• **THINGS TO DO**:
a) According to the Ahmed Sule text, where did he obtain a Certificate in Photojournalism?
b) Reproduce the stretch of the Ahmed Sule text from "2. Guy is a" through "employ fat cats." word for word.

• **TEXT SECTION**:
Ahmed Sule is a CFA Charterholder, Chartered Accountant, photojournalist and social critic. He also  obtained a Certificate in Photojournalism at the University of Arts London. He has also worked on various photojournalism projects including Obama: The Impact, Jesus Christ: The Impact, The Williams Sisters etc. He cites Jesus Christ, Martin Luther King, Malcolm X, Fela Anikulapo Kuti, Kwame Nkrumah and W.E. Du Bois as his major influences. Find him on twitter @Alatenumo






19 thoughts on “An Open Letter To Trevor Philips: Why Your Documentary Is Logically and Morally Flawed.

  1. Disagree with most of this but, with drugs it’s selling them,not having them for ones own use that there’s a higher rate of BME people charged for it,and that’s because where they’re sold, for instance in campus, the pills, style drugs sold, are sold ,by whites,but there’s less cops there to spot it,


  2. Guy is a complete hypocrite and most problem of race are his own creation when he was the Head CRE which latter became Equality Commission. In fact,under his chairmanship equality law was badly diluted and tribunals imposed filing fees and abolished payment to compensate the loss of income to lay representative and pay for their overnight stay to represent those who are in greater need of representation at the tribunal where the racist employers employ fat cats.

• **DATASET SECTION**:
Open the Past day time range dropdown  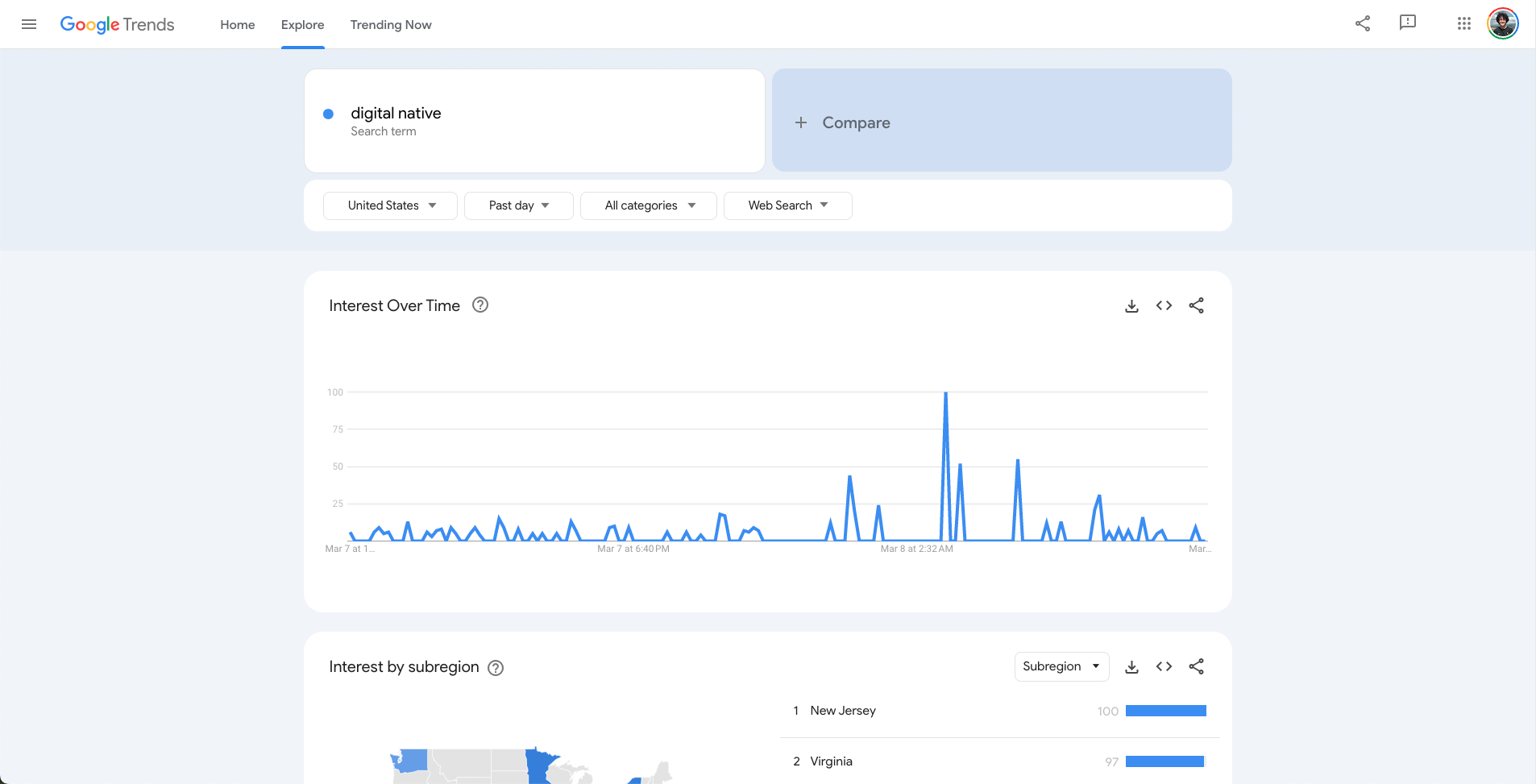click(x=518, y=205)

• **CORRECT ANSWERS**:
a) At the University of Arts London.

b)
2. Guy is a complete hypocrite and most problem of race are his own creation when he was the Head CRE which latter became Equality Commission. In fact,under his chairmanship equality law was badly diluted and tribunals imposed filing fees and abolished payment to compensate the loss of income to lay representative and pay for their overnight stay to represent those who are in greater need of representation at the tribunal where the racist employers employ fat cats.